Bit o' the ol' percussive maintenance.

[–] deathmetal27@lemmy.world 5 points 1 week ago (1 children)

TIL "wailing on something" = hit it with a stick.

[–] paper_moon@lemmy.world 3 points 1 week ago

Well, I guess after looking it up, its actually 'whaling on something'.

https://www.merriam-webster.com/grammar/usage-of-whale-wail-wale

[–] isVeryLoud@lemmy.ca 4 points 1 week ago (1 children)

That's a great story, thanks!
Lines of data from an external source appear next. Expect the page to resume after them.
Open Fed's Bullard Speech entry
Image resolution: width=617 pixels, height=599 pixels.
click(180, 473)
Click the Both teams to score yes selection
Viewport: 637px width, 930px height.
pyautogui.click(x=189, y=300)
Old electronics were particularly sensitive to light and other EM disturbance 😄

[–] irotsoma@lemmy.blahaj.zone 1 points 1 week ago

Still are, though most often it's heat rather than photons from sunlight since it's not really necessary to disassemble hardware to that extent these days. And there's available processing power to retry or do other error handing for any interference. Like running an unshielded Ethernet cable through a wall next to a power cable or through a room with heavy machinery can definitely cause data corruption from EM interference, but it will likely manifest as slowness rather than crashing a whole system. But there are lots of things that still cause computers or applications to crash that are related to stray energy, we just are so used to buggy software now that it rarely is noticed. 😁

[–] TerHu@lemmy.dbzer0.com 11 points 1 week ago

a friend of mine uses a non modern ryzen that has issues with sleep states. his home server ran fine until the os got an update and managed to idle much lower than before. that made his machine crash and was a really weird error to catch. dunno if this could apply to you at all. just throwing it out there.

[–] hirnpilot89@lemmy.world 7 points 1 week ago (1 children)
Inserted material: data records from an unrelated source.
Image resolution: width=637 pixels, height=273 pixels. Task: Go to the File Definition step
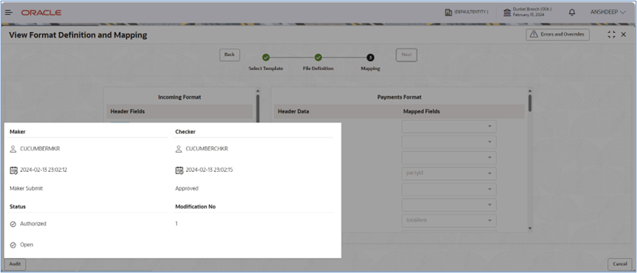[x=318, y=58]
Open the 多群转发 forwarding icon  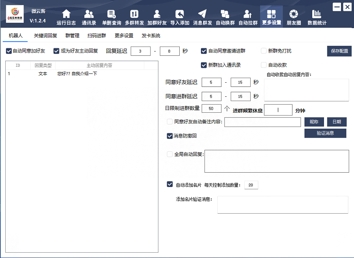pos(134,14)
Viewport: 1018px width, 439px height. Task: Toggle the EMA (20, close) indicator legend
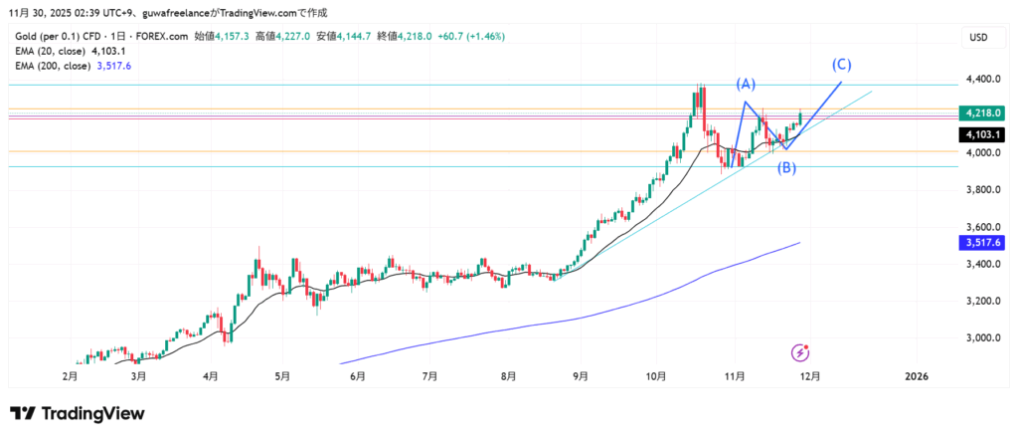coord(50,50)
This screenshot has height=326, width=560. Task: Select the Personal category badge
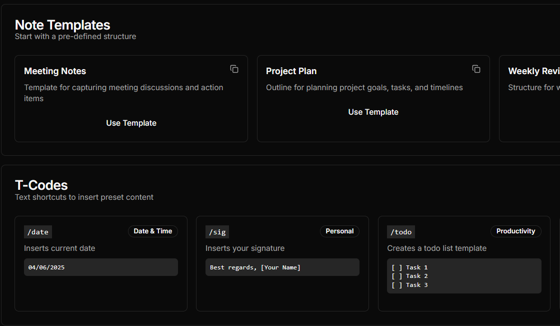coord(340,231)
Had the same problem. Reason in my case was high ssd temperature (passive case) caused by high load from some jellyfin job.
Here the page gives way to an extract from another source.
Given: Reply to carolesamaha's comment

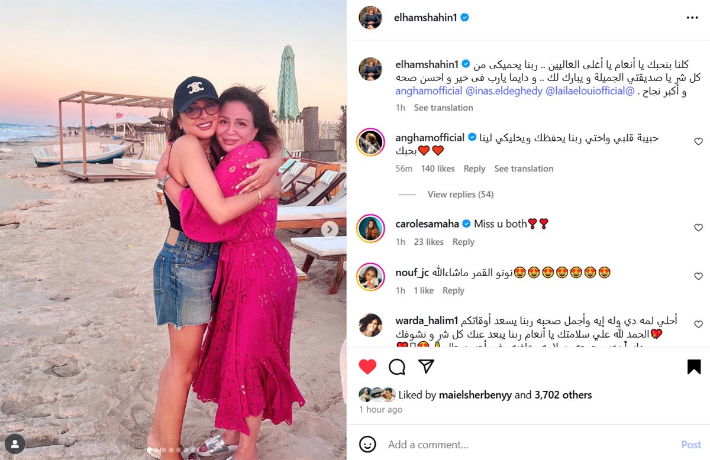Looking at the screenshot, I should pos(463,242).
[–] deathbird@mander.xyz 2 points 1 week ago

Looking for overnight jobs might help. He could try disabling them and see if the issue stops, and if it does then re-enable them in a controlled way to determine which one was causing it.

[–] communism@lemmy.ml 6 points 1 week ago

Check the dmesg? Could be a hardware issue. Is it maybe overheating or something?

Running memtest to check if it's a RAM issue might be worth it.

Also could be overheating storage, that can cause weird issues.

[–] Strit@lemmy.linuxuserspace.show 4 points 1 week ago (1 children)

Seems you are using NixOS. Maybe you can try one of those fancy rollback features it has and see if that makes a difference?

[–] First_Thunder@lemmy.zip 3 points 1 week ago

worth a try (though somewhat useless given the number of shenanigans i've been changing constantly, lol, will be hard to find the correct commit)

[–] drspod@lemmy.ml 3 points 1 week ago

Check your cron and systemd timers to see if a regular scheduled job is running at that time.

[–] SteveTech@programming.dev 3 points 1 week ago (1 children)

Maybe look into using the pstore, it can store kernel panics in ACPI or UEFI variables to be read by the next boot. Usually this is accessible at /sys/fs/pstore, but if systemd-pstore is installed then it should be in the journal, but it can also be here: /var/lib/systemd/pstore.

[–] First_Thunder@lemmy.zip 3 points 1 week ago

Thanks, I checked some forums, and despite allegedly being enabled by default, pstore doesn’t exist as a folder and sys/fs/pstore sits empty

[–] frongt@lemmy.zip 3 points 1 week ago (1 children)
[–] First_Thunder@lemmy.zip 3 points 1 week ago (1 children)

Turning off without leaving logs. When it turn it on (by pressing the power buttons), it does so normally

[–] frongt@lemmy.zip 3 points 1 week ago* (last edited 1 week ago) (1 children)

Does it have a system log in the BIOS? What's the battery like, present and healthy or dead/removed? Fans working, not overheating? Does it die if you stress test the CPU/GPU/memory?

[–] First_Thunder@lemmy.zip 3 points 1 week ago (1 children)

Ive tried stress testing for about an hour, didn’t die, fans work, does run hot and thermal throttle, but apparently under control. Battery is in, level is stable, even during stress testing level doesn’t budge

[–] frongt@lemmy.zip 3 points 1 week ago

Strange. Memtest? I can't think of anything else off the top of my head, unless you sit up and watch it.

[–] kittenroar@beehaw.org 3 points 1 week ago

Check more logs - your webserver logs, auth logs, dmesg, journalctl entries, etc.